She sees two exceptionally foolish unicorns trying to read the morning paper as they trot along. One is weak enough that most of the wind gets through her field, and both have their coronas wink out at the moment they truly spot the headline.

Eventually, she gets home. It's easy to dry her fur, because she's one of the strongest on the palace staff. It's just a question of reaching the bathroom before using the technique: separated water has to land somewhere. And then she...

...she was watching the girl. All night. She was in the Courtyard, she went through everything which happened there, and she should be going to sleep. But little glints of grey light sneak through the gaps in shifted blackout curtains, glance off the mirror to land elsewhere in the small apartment, and...

...she was watching the girl.
Now she's looking in the mirror. Watching herself.
And she doesn't know why.


The merchant pulls his cart through one of the wider gaps between the trees, then pauses to scout out the next part of his route.

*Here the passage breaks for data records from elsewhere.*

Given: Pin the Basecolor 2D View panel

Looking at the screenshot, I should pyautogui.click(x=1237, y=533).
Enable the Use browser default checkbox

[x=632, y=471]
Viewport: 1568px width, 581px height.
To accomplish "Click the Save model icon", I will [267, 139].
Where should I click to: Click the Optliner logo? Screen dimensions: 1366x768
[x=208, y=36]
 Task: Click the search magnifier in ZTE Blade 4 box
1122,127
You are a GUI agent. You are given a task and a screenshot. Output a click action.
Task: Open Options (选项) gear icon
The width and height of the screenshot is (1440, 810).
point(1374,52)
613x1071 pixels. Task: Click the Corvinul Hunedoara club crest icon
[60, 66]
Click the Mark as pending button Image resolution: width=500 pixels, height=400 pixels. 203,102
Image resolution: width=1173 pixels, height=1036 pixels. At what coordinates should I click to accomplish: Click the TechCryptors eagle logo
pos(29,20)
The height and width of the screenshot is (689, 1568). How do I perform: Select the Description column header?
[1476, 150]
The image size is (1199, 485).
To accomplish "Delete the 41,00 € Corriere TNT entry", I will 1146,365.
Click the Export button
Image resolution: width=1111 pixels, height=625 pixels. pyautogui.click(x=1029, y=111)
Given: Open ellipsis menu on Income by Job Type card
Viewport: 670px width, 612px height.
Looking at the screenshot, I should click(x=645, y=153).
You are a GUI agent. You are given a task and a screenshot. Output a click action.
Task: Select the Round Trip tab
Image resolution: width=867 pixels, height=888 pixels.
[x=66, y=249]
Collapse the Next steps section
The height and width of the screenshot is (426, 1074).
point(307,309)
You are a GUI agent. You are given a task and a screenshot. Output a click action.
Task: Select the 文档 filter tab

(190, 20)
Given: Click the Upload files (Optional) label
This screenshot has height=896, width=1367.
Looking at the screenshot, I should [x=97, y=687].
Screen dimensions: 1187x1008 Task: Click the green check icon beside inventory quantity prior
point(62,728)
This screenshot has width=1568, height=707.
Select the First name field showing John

He doesn't come this way often, and this is true of everypony who's ever been down the faint forest path: 'often' just doesn't apply. But there are times when the main road has problems, especially with flooding. The rainfall in this part of the continent can be very heavy, and it drains the standing techniques faster than usual. Sometimes the thaums run out before a recharge arrives, and when that happens -- well, you can try to pull your goods through a mire of mud, or you can go off the main road. Dozens of ponies have kept this path open, and their passages are still rare enough that the next traveler needs to pay attention or lose even that degree of trail. (Blazes can be wiped out, he's not the kind of exceptionally rude earth pony who would just casually scar tree bark, and stacked-up rockpiles fall over.) So he's stopping every so often, just to make sure he's still going the right way.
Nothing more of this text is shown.